Francesca Cartier Brickell was visiting her grandfather when she discovered in his cellar a trunk of letters long thought lost. Together, the two began reading this trove of correspondence and unraveling their family’s history, beginning with Ms. Cartier Brickell’s great-great-great-grandfather, Louis-François Cartier, who in 1847 founded the family’s eponymous jewelry business in Paris. The result is “The Cartiers,” the tale of a clan united in single-minded dedication to the success of their enterprise, with walk-on parts from the world’s most glamorous princesses, heiresses and maharajas.
Louis-François Cartier became a jeweler’s apprentice when his family could no longer afford to send him to school. He worked 15-hour days in a workshop where he was “not spared slaps, boxes on the ears, and kicks.” At the age of 27, when the average wage was less than 2 francs a day, he scraped together 20,000 francs to buy his employer’s old shop. This was mere months before the 1848 revolution sent business spiraling. But just when things really began to look bleak, Princess Mathilde Bonaparte, possessor of Europe’s most beautiful décolleté, started buying from Louis-François. Cartier was on its way.
The firm’s early days are sketched rapidly in the book, but it’s clear that Cartier’s progress came in spite of appalling circumstances. In 1871, Louis-François hid most of his stock and retreated to Spain’s Basque country to wait out France’s war with Prussia, while his 30-year-old son, Alfred, stayed in Paris eating dog meat and rats and buying up gems from desperate Parisians.

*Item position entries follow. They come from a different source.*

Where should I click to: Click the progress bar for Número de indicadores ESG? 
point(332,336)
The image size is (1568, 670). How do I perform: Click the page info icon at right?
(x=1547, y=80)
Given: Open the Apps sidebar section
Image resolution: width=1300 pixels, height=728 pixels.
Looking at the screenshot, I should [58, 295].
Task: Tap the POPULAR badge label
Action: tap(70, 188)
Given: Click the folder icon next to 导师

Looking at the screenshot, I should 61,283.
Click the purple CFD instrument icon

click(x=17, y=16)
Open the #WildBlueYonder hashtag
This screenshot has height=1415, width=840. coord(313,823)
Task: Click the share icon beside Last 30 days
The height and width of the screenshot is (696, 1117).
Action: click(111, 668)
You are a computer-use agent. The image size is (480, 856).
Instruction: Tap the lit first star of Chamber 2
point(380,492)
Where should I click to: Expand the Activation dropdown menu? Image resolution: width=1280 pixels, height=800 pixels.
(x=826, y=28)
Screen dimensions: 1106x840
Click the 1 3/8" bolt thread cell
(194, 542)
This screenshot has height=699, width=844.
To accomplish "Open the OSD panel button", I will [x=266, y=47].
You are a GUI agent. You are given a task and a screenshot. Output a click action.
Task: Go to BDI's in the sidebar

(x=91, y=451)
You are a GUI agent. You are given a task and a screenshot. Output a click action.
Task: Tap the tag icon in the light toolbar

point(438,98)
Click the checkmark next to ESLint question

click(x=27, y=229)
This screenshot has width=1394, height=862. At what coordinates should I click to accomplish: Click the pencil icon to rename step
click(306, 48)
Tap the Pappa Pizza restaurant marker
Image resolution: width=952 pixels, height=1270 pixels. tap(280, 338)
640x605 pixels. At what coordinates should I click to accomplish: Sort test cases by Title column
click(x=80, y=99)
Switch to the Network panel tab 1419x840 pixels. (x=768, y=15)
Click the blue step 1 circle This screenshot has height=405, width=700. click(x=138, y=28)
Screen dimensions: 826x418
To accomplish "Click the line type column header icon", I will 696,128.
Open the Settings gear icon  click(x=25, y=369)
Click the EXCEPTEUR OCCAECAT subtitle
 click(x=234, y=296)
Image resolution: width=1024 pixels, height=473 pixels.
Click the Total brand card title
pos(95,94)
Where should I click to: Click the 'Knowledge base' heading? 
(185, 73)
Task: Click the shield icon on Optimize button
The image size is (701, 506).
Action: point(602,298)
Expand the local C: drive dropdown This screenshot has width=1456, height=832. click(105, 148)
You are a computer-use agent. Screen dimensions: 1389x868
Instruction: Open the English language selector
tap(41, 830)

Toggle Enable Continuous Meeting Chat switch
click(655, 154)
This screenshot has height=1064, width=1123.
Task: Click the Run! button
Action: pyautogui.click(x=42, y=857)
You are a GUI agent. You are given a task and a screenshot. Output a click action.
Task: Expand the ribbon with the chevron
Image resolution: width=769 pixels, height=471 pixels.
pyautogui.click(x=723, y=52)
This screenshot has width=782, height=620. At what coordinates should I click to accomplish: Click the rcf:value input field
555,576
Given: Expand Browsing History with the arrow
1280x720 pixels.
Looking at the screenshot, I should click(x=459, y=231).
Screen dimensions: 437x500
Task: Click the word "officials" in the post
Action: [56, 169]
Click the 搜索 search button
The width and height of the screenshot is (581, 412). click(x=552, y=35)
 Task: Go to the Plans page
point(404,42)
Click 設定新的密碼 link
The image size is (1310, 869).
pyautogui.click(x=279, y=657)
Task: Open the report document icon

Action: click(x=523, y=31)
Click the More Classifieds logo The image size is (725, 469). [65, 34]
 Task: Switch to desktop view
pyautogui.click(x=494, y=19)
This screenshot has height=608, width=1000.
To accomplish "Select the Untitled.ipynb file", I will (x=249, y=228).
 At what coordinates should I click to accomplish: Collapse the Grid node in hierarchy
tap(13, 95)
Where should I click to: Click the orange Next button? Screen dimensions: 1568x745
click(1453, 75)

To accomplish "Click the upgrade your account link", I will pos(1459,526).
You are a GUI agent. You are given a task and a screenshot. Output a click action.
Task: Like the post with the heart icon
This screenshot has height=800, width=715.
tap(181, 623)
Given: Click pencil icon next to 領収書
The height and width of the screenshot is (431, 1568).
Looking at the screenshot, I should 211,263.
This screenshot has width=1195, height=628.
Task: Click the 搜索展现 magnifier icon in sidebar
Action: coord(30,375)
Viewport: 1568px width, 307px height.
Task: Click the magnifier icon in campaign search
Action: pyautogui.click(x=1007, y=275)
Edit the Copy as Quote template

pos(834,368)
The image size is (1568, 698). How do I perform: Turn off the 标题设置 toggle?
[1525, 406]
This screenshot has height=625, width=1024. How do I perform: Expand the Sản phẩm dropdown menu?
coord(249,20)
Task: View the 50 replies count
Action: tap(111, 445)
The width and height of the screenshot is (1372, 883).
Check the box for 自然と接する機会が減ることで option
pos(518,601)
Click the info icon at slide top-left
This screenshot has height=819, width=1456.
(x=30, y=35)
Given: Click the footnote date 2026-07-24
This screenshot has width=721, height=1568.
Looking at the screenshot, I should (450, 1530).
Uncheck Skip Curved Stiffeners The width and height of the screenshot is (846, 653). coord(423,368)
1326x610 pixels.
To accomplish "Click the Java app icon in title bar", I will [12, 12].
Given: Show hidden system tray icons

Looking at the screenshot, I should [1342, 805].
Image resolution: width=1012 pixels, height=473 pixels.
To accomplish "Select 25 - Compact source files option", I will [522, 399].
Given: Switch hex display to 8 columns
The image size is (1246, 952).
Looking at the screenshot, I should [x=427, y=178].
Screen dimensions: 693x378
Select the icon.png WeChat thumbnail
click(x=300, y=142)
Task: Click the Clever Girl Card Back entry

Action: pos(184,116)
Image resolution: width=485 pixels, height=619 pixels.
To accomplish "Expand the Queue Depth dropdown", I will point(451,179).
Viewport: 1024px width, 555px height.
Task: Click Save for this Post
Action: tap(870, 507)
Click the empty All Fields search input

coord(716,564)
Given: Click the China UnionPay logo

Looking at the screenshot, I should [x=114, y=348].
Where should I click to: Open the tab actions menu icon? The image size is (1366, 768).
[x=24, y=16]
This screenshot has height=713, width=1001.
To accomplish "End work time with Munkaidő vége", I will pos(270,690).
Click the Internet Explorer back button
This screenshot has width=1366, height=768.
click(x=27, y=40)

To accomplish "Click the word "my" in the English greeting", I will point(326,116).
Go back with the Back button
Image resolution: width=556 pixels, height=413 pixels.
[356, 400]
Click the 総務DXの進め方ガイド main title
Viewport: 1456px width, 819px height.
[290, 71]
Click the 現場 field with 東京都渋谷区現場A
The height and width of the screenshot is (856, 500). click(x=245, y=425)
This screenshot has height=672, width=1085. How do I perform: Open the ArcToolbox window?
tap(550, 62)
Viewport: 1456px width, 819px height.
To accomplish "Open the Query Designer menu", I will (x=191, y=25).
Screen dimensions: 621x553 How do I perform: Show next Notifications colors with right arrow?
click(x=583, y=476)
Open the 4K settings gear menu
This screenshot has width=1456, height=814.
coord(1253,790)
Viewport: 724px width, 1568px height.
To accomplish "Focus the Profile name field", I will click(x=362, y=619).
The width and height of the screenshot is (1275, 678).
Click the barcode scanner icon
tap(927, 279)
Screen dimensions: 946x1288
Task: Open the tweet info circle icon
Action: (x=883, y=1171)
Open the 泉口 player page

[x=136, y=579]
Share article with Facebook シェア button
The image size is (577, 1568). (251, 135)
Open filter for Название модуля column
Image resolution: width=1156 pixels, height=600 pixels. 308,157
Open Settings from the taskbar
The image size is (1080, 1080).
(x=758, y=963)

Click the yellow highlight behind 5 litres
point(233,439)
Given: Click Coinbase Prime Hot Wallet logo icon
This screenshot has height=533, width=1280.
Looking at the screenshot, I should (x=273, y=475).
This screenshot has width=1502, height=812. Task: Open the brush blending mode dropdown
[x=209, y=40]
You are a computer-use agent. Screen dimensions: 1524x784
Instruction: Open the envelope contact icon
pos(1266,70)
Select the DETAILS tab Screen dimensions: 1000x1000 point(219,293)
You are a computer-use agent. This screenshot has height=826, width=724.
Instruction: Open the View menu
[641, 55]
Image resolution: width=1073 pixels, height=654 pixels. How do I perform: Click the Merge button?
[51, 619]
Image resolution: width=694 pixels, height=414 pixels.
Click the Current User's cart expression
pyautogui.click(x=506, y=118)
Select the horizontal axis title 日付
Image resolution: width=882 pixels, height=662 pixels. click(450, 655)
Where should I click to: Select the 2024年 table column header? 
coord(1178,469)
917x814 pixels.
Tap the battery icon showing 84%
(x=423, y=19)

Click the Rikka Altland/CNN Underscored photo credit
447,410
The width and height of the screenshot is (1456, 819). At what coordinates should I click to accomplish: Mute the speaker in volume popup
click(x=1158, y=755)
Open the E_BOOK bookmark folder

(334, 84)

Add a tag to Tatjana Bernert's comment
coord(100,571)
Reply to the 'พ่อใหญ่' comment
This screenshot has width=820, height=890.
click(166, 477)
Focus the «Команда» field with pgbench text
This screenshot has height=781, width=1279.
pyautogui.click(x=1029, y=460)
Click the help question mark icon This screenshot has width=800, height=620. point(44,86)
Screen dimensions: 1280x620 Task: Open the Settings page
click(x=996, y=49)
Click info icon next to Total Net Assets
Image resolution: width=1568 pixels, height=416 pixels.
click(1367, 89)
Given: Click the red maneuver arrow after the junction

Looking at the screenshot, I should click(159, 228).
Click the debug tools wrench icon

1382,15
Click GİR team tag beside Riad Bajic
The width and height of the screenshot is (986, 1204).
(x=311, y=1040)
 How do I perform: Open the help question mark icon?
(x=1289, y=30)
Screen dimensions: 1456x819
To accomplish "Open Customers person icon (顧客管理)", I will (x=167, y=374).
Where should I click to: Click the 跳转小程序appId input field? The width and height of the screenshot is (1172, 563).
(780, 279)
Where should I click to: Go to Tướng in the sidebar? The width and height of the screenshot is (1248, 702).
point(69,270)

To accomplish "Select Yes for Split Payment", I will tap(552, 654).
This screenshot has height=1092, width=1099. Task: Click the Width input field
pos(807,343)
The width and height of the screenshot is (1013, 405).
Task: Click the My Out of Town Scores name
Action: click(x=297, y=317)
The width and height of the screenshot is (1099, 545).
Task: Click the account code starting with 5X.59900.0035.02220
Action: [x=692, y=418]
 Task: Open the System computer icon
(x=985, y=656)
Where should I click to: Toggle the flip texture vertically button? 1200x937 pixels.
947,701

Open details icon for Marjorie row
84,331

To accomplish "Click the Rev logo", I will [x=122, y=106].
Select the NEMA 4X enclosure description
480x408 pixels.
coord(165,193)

With the third generation, Cartier flourished. Alfred had three sons, which meant they could open branches in three cities. When Jacques, the youngest, was only 7, the brothers made a pledge to create the world’s leading jewelry firm. Hardly a cross word, it seems, passed between them for the rest of their lives. They also combined remarkably complementary talents with a knack for marrying heiresses.